Man jailed for indecent images of children

A retired civil servant has been jailed for playing an online video game which showed graphic cartoon images of child abuse.

Former environmental health officer David Arscott downloaded the sick interactive game in which he groomed young girls for sex, then undressed them before progressing to video sex.

The game featured highly realistic cartoon representations of adolescent girls being abused by adults, Exeter Crown Court was told.

The prosecution for playing the game is one of the first of its kind in the country to be taken to court under new laws passed to close an earlier loophole.

Arscott, aged 59, of Upper Crooked Meadow, Okehampton, was also found with 19,000 images of girls in sexual poses on his computer when it was seized by police. He admitted three offences of making and one of possessing child pornography, three of possessing prohibited images and three of possessing extreme adult pornography.

He was jailed for eight months by Judge Phillip Wassall who told him: “The two cartoons did not involve real children but did depict sexual activity between adults and children, progressing from petting through foreplay to full intercourse.
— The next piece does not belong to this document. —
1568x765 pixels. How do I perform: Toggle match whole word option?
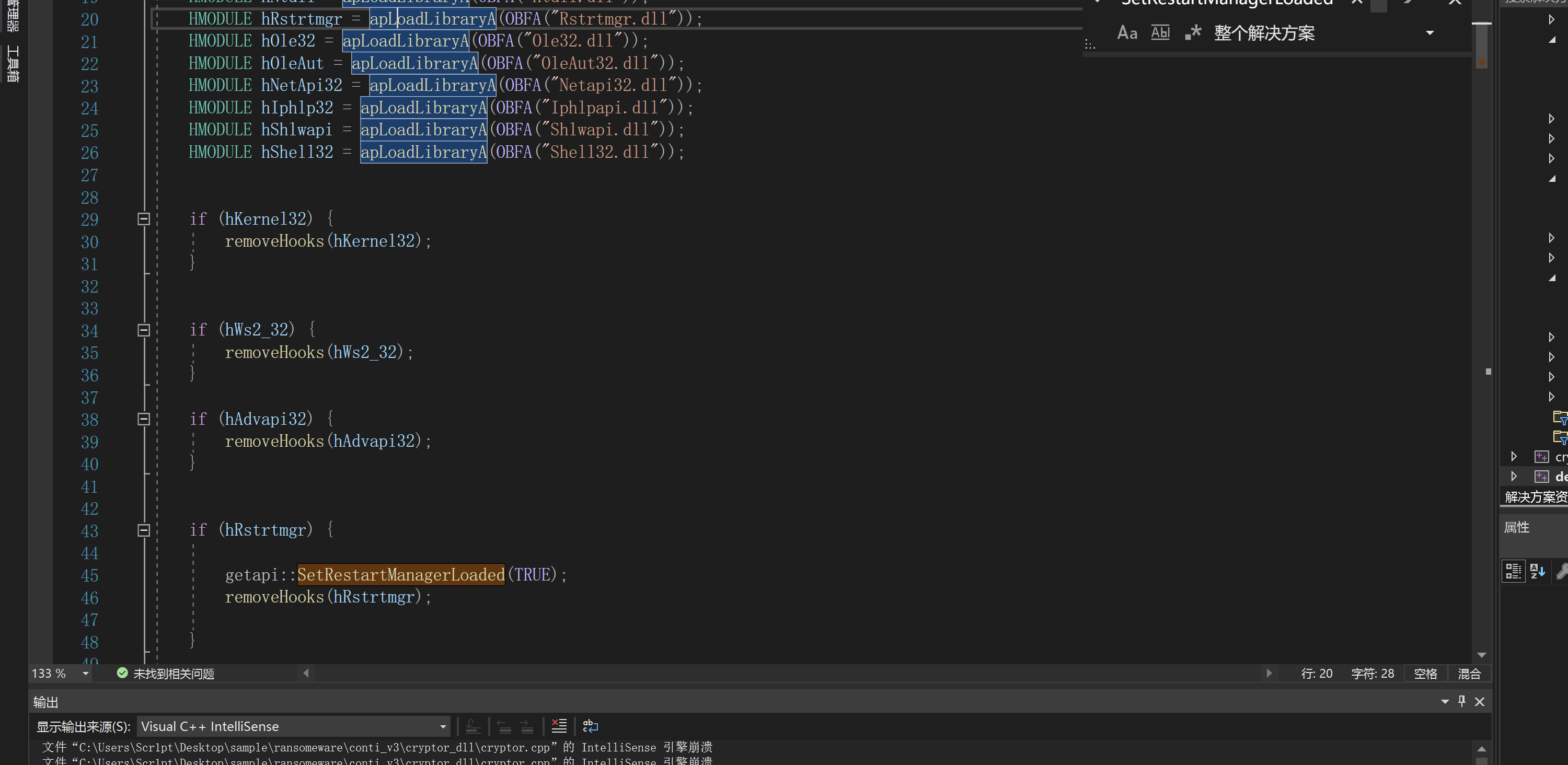[1160, 33]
“The possession of all this material indicates a clear interest in child sexuality. You see children as sex objects.”

The judge also ordered Arscott to sign onto the Sex Offenders’ Register for ten years and made a Prevention Order for five years which stops him having contact with children.

Howard Phillips, prosecuting, said Arscott was traced by the police’s Child Exploitation and Online Protection Service after he logged onto a paedophile site called Anything Goes.

Mr Phillips said: “Among the material they found were two Japanese graphic movies which were interactive. They were cartoons with a progressive story and one involved the abuse of girls aged 13 or 14.”

Arscott told police he had tried to stay within the law and did not realise that cartoon images were illegal, but Mr Phillips said the Japanese interactive cartoons were a new phenomenon prohibited under the 2009 Coroners and Criminal Justice Act.

Nigel Wraith, defending, said: “This became somewhat addictive for him. It became something of an obsession to him. He is a retired man with adult children and has never been in trouble before. The images found showed erotic posing.”